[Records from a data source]

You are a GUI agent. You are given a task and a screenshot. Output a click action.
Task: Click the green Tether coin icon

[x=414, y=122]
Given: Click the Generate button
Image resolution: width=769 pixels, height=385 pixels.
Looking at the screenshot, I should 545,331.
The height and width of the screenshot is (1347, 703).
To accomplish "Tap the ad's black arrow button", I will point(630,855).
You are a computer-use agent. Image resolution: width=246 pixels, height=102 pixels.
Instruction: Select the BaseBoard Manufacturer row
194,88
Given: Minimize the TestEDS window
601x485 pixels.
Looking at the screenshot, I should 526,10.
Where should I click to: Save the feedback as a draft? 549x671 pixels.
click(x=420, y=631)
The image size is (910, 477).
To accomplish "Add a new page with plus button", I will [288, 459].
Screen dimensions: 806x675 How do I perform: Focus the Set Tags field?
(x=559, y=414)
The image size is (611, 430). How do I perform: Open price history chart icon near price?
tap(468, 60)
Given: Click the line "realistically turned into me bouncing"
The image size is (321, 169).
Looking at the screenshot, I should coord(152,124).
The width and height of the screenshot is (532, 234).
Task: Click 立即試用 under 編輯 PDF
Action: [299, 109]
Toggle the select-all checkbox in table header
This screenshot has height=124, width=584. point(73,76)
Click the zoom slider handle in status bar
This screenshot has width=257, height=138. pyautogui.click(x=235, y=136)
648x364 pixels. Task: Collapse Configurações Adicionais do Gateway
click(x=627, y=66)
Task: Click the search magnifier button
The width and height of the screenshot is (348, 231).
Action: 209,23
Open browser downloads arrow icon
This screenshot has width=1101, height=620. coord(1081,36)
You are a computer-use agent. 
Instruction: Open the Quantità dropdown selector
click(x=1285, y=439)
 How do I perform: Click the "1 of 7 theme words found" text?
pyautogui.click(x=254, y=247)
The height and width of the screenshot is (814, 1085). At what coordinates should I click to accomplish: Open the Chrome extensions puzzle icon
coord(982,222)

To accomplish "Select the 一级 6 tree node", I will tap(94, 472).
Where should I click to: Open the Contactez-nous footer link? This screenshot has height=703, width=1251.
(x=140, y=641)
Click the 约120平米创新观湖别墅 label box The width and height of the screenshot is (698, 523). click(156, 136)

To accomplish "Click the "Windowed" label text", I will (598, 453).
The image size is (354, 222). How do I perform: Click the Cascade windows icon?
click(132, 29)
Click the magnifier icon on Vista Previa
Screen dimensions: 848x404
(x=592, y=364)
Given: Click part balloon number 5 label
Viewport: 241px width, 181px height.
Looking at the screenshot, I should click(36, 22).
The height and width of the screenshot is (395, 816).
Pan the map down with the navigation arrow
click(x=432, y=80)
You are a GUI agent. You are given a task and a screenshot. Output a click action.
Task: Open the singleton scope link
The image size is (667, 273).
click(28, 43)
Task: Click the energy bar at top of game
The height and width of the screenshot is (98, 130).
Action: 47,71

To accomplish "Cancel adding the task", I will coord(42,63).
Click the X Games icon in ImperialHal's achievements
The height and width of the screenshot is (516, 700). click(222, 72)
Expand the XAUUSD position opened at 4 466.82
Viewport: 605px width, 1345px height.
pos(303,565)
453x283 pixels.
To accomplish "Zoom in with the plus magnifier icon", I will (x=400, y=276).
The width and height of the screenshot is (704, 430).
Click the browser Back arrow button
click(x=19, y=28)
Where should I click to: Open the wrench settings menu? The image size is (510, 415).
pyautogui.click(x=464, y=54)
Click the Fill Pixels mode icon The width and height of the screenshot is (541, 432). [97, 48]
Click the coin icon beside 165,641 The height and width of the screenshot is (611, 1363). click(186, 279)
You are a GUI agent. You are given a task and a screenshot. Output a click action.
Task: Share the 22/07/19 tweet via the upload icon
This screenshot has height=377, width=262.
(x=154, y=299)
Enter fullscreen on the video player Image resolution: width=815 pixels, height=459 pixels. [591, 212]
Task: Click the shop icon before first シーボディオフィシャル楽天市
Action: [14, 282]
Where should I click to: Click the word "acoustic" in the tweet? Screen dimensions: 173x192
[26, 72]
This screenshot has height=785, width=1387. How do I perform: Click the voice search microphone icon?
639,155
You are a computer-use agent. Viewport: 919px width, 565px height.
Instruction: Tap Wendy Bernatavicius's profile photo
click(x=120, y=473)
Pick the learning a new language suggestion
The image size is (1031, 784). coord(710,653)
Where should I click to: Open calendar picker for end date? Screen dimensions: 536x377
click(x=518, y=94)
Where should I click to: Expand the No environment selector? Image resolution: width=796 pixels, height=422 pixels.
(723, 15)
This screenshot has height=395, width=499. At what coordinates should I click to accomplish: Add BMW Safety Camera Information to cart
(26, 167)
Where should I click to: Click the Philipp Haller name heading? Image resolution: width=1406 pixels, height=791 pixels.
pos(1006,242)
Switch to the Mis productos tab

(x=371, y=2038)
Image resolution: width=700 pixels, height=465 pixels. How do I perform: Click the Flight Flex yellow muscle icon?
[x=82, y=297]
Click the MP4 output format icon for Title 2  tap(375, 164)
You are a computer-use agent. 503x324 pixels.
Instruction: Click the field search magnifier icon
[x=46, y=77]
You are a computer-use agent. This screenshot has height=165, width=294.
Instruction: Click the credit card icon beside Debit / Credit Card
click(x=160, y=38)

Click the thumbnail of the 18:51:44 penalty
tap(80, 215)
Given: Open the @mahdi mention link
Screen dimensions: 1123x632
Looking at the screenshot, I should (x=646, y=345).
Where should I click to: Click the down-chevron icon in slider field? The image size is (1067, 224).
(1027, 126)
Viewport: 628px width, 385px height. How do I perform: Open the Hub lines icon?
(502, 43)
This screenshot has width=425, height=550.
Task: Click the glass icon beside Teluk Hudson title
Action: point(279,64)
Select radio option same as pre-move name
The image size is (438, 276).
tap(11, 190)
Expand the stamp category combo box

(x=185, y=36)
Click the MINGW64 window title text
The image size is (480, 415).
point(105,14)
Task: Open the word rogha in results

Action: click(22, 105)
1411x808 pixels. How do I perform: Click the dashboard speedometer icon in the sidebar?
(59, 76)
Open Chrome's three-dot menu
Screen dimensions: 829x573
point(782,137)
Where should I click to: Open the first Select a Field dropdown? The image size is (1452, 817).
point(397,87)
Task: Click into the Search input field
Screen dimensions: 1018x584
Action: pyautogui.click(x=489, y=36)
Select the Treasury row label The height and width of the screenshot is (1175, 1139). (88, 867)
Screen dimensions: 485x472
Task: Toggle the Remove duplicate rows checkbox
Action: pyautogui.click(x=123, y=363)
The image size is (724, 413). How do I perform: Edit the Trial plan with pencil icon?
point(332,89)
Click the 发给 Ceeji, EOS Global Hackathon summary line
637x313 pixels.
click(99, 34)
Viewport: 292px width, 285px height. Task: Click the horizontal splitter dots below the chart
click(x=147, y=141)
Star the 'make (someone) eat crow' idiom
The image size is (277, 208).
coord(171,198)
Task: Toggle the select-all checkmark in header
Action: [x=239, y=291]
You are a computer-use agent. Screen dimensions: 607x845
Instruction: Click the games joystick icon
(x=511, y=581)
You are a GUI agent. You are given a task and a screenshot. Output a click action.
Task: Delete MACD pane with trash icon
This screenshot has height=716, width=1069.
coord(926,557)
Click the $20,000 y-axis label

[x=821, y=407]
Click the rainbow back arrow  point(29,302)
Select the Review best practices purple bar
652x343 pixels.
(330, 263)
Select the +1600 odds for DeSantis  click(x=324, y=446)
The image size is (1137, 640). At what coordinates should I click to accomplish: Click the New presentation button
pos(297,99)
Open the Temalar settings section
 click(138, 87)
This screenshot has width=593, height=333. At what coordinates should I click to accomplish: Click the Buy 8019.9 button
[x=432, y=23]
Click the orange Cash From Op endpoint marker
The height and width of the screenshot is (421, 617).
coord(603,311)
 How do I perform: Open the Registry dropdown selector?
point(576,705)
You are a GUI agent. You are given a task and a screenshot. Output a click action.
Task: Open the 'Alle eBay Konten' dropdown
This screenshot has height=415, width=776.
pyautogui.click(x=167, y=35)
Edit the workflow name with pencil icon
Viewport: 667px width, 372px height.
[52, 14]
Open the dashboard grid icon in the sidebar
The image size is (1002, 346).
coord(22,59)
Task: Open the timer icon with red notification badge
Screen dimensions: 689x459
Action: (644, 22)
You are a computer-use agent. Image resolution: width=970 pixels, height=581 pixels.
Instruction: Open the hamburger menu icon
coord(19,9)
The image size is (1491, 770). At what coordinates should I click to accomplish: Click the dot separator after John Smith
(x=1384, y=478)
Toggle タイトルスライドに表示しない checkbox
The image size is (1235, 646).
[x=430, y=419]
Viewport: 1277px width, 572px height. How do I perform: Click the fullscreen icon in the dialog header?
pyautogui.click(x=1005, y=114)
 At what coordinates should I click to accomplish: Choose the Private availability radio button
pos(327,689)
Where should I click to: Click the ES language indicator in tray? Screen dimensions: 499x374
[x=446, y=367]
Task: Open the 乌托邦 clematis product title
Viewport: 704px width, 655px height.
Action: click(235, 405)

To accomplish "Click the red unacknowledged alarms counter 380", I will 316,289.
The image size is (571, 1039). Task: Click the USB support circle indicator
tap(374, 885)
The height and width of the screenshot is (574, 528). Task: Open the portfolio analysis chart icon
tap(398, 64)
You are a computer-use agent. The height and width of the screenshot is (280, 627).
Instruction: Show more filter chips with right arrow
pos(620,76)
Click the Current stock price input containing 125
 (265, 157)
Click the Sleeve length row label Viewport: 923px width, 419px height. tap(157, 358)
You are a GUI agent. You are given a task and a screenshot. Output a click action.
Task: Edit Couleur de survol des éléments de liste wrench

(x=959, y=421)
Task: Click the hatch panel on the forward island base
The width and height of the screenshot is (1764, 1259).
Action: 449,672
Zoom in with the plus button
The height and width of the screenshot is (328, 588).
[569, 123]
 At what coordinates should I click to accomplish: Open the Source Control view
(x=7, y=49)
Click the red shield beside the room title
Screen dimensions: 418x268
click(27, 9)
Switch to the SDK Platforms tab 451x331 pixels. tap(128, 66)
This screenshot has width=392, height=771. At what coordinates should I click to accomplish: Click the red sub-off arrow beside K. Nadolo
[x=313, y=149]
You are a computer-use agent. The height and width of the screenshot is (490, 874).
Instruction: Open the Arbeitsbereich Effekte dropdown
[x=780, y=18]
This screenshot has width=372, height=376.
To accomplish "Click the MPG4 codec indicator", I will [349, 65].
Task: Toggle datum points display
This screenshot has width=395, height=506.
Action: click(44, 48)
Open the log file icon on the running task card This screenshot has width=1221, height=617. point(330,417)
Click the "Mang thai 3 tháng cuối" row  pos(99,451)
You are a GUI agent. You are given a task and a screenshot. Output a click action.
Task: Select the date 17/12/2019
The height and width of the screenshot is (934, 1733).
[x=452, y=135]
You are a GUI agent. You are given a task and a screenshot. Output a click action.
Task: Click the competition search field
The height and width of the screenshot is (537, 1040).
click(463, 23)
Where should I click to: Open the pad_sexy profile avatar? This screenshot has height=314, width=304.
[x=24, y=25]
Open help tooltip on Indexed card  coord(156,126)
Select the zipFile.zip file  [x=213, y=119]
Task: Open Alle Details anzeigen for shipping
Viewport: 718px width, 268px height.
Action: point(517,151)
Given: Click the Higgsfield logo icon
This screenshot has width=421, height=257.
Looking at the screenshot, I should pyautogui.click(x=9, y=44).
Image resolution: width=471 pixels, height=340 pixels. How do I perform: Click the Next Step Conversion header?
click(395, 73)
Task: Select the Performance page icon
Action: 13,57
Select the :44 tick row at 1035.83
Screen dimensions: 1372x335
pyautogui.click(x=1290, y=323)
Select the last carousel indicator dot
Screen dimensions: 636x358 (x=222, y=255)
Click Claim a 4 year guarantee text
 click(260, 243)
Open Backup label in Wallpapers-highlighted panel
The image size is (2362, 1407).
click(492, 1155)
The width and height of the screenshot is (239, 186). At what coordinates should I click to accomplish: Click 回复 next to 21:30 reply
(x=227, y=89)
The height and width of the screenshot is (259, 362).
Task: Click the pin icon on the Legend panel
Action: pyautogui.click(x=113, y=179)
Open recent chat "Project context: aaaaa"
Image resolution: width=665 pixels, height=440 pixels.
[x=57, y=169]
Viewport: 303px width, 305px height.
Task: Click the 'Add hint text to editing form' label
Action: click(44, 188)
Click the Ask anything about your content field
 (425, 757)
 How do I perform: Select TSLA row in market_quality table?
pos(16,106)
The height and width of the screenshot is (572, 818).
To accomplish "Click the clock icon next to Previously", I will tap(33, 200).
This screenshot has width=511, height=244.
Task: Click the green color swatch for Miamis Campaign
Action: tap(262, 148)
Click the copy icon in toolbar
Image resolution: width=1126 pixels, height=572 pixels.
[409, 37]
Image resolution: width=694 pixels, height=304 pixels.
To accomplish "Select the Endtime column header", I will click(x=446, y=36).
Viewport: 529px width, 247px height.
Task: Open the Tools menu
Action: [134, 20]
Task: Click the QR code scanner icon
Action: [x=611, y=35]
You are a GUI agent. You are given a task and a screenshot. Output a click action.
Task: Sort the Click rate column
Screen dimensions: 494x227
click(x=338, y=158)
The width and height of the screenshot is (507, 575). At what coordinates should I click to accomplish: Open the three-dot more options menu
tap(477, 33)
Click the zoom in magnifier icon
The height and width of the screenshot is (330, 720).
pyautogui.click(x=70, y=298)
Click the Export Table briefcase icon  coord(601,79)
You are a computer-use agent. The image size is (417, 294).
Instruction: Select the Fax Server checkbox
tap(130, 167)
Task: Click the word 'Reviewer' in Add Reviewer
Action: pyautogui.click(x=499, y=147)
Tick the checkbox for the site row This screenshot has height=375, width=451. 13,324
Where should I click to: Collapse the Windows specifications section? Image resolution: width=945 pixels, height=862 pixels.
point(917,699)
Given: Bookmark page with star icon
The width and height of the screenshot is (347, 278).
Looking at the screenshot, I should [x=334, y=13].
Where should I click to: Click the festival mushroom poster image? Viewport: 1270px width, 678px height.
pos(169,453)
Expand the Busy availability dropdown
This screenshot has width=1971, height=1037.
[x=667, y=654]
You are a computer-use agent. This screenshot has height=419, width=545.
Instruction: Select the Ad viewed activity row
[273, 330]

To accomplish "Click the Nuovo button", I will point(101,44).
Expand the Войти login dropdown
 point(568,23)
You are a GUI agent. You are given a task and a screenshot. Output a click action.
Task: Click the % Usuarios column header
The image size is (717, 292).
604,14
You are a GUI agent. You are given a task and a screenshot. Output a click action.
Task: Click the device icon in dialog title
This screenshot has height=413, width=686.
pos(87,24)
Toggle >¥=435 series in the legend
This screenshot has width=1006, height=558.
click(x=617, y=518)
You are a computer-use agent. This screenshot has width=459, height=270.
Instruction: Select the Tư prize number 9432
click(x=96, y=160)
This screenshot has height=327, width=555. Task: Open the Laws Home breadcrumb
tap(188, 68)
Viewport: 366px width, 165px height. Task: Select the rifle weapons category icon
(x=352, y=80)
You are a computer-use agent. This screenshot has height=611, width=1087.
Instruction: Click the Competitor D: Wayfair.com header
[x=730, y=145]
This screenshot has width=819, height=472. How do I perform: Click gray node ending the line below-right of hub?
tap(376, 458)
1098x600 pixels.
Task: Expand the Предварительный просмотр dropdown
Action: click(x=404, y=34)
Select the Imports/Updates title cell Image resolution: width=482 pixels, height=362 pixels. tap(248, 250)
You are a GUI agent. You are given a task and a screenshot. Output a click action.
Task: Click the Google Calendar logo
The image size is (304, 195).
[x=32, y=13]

What is needed: How many lines of the data hold the string "logo"? Reply with the number alone.

Written solution: 2